Sure. Don't forget about possibly less common cases like having a mix
of compressed extents, smaller than 128K followed with non-compressed
extents, with sizes like in that above example, where after defrag
we would still end up with 2 extents, just of different sizes.
It's certainly possible after cloning from a compressed file to one
without compression and vice-versa.
>
> >
> > At the very least we should not regress on what we did not defrag before:
> >
> > 2 extents with physically contiguous ranges, representing 128K of data
> > each, both compressed.
>
> Although the original code is not really working as it's doing block_len
> > SZ_128K, while our maximum compressed extent size is exactly 128K.
>
> I'll fix the problem first with better check and comments.
Sounds fine.
Thanks.
>
> Thanks,
> Qu
>
> >
> > Which is a very common case.
> >
> > Thanks.
> >
> > >
> > > This also means, we need to do the same check in
> > > defrag_collect_targets() to avoid defragging such extent.
> > >
> > > Thanks,
> > > Qu
> > >
> > >
> > > >
> > > > And that's a fairly common scenario.
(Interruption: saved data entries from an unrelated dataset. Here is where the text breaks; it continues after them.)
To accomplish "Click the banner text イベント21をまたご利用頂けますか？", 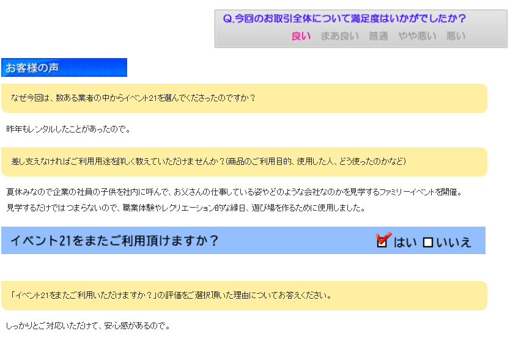I will pyautogui.click(x=114, y=241).
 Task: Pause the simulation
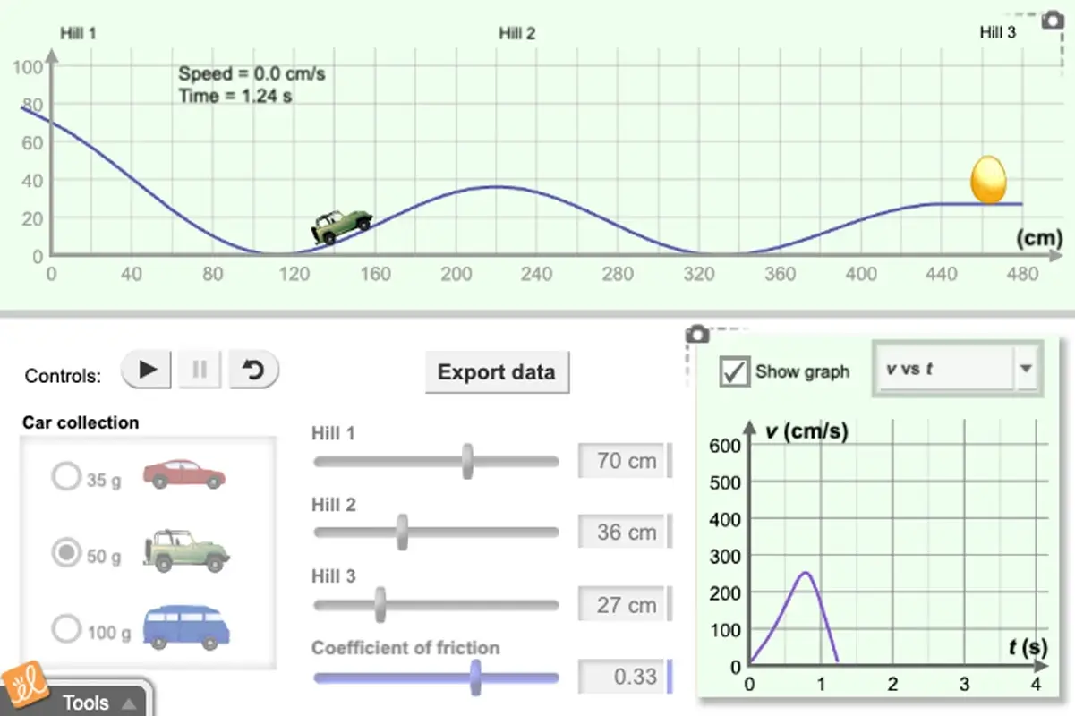point(199,369)
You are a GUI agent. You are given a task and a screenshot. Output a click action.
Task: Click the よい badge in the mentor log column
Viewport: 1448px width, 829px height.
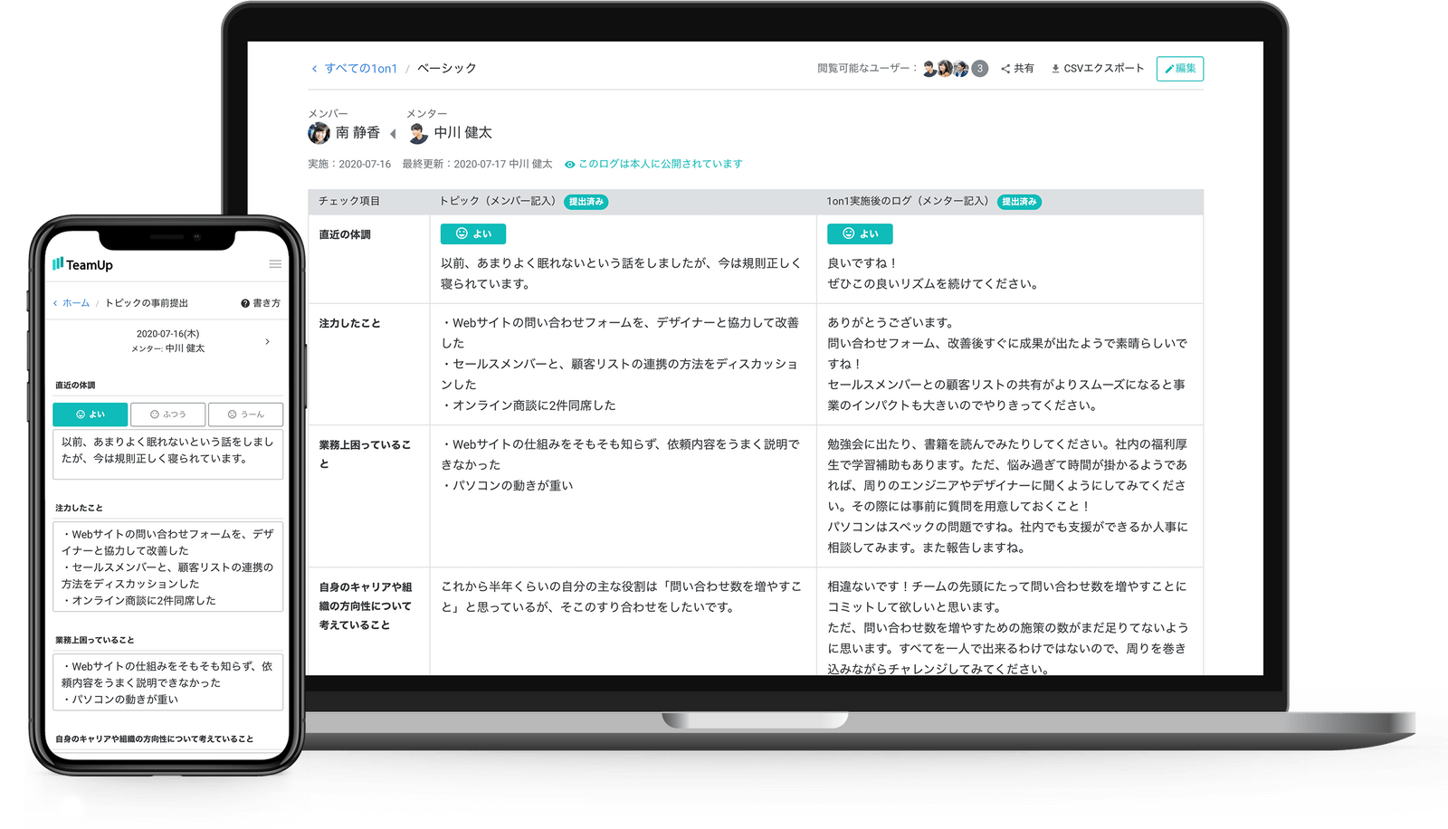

Do a one megabyte write for
> > > > example, then after writeback we end up with several 128K extents with
> > > > compression.
> > > > In that case defrag should do nothing for the whole range.
> > > >
> > > >
> > > > >
> > > > > Thanks,
> > > > > Qu
> > > > > >
> > > > > > After applying this patchset, if you run a trivial test like this:
> > > > > >
> > > > > > #!/bin/bash
> > > > > >
> > > > > > DEV=/dev/sdj
> > > > > > MNT=/mnt/sdj
> > > > > >
> > > > > > mkfs.btrfs -f $DEV
> > > > > > mount -o compress $DEV $MNT
> > > > > >
> > > > > > xfs_io -f -c "pwrite -S 0xab 0 128K" $MNT/foobar
> > > > > > sync
> > > > > > # Write to some other file so that the next extent for foobar
> > > > > > # is not contiguous with the first extent.
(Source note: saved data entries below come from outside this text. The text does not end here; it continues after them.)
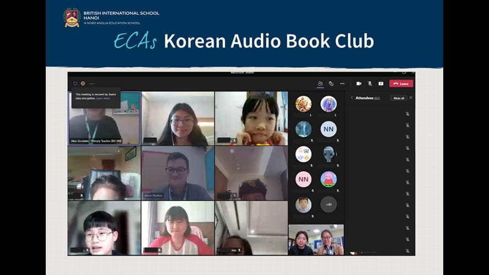Screen dimensions: 489x275
Task: Close the Attendees panel
Action: [411, 98]
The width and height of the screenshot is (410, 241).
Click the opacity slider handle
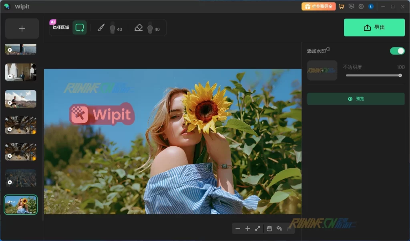(x=400, y=75)
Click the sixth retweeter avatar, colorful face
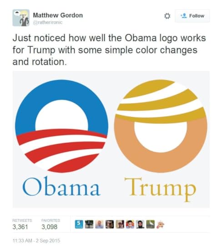This screenshot has width=222, height=246. 130,224
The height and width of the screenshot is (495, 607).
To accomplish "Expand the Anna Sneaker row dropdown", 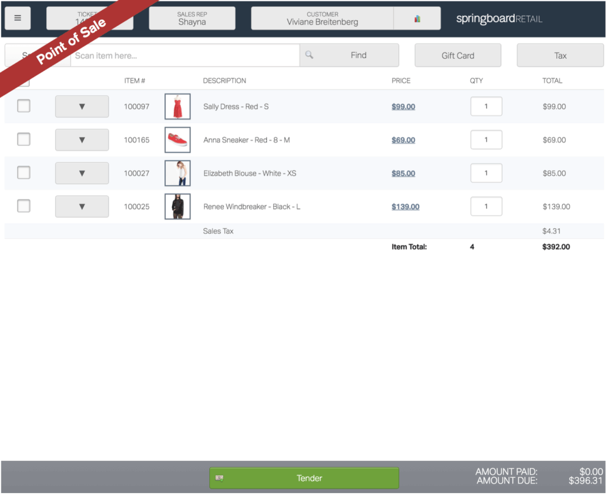I will pyautogui.click(x=82, y=139).
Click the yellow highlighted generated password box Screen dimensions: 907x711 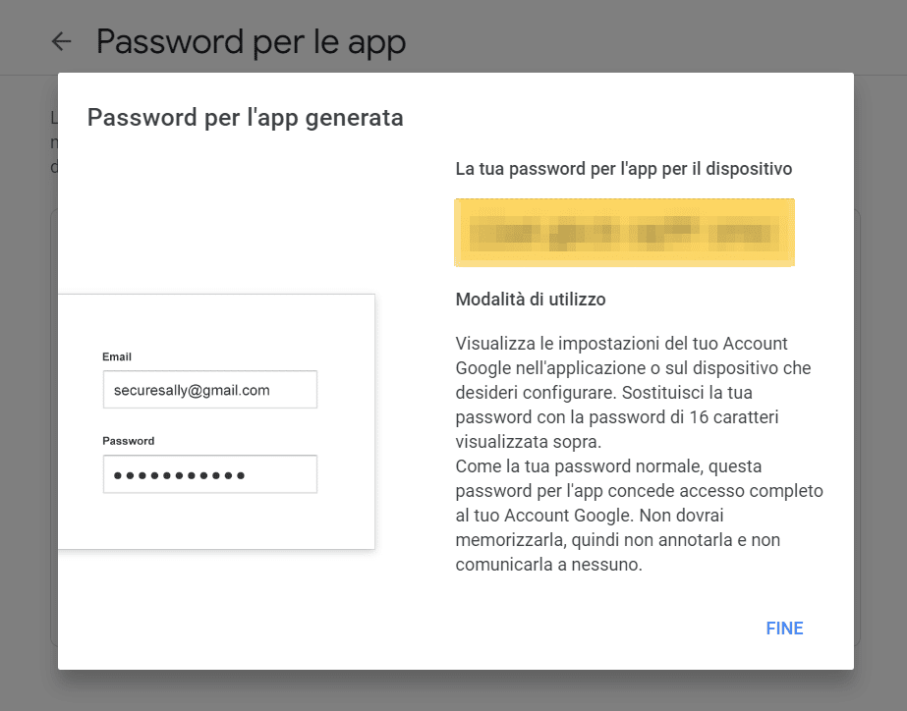pyautogui.click(x=624, y=233)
> > > > > > xfs_io -f -c "pwrite 0 128K" $MNT/baz
> > > > > > sync
> > > > > > xfs_io -f -c "pwrite -S 0xcd 128K 128K" $MNT/foobar
> > > > > > sync
> > > > > >
> > > > > > echo -e "\n\nTree after creating file:\n\n"
> > > > > > btrfs inspect-internal dump-tree -t 5 $DEV
> > > > > >
> > > > > > btrfs filesystem defragment $MNT/foobar
> > > > > > sync
> > > > > >
> > > > > > echo -e "\n\nTree after defrag:\n\n"
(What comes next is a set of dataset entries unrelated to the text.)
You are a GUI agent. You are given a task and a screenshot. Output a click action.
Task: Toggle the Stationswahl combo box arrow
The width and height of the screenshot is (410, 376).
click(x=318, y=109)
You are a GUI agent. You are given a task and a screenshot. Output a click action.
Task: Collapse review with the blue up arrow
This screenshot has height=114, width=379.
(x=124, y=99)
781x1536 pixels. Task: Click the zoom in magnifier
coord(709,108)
> > > > > > btrfs inspect-internal dump-tree -t 5 $DEV
> > > > > >
> > > > > > umount $MNT
> > > > > >
> > > > > > It will result in rewriting the two 128K compressed extents:
> > > > > >
> > > > > > (...)
> > > > > > Tree after write and sync:
> > > > > >
> > > > > > btrfs-progs v5.12.1
> > > > > > fs tree key (FS_TREE ROOT_ITEM 0)
> > > > > > (...)
> > > > > > item 7 key (257 INODE_REF 256) itemoff 15797 itemsize 16
> > > > > > index 2 namelen 6 name: foobar
> > > > > > item 8 key (257 EXTENT_DATA 0) itemoff 15744 itemsize 53
> > > > > > generation 6 type 1 (regular)
> > > > > > extent data disk byte 13631488 nr 4096
> > > > > > extent data offset 0 nr 131072 ram 131072
> > > > > > extent compression 1 (zlib)
> > > > > > item 9 key (257 EXTENT_DATA 131072) itemoff 15691 itemsize 53
> > > > > > generation 8 type 1 (regular)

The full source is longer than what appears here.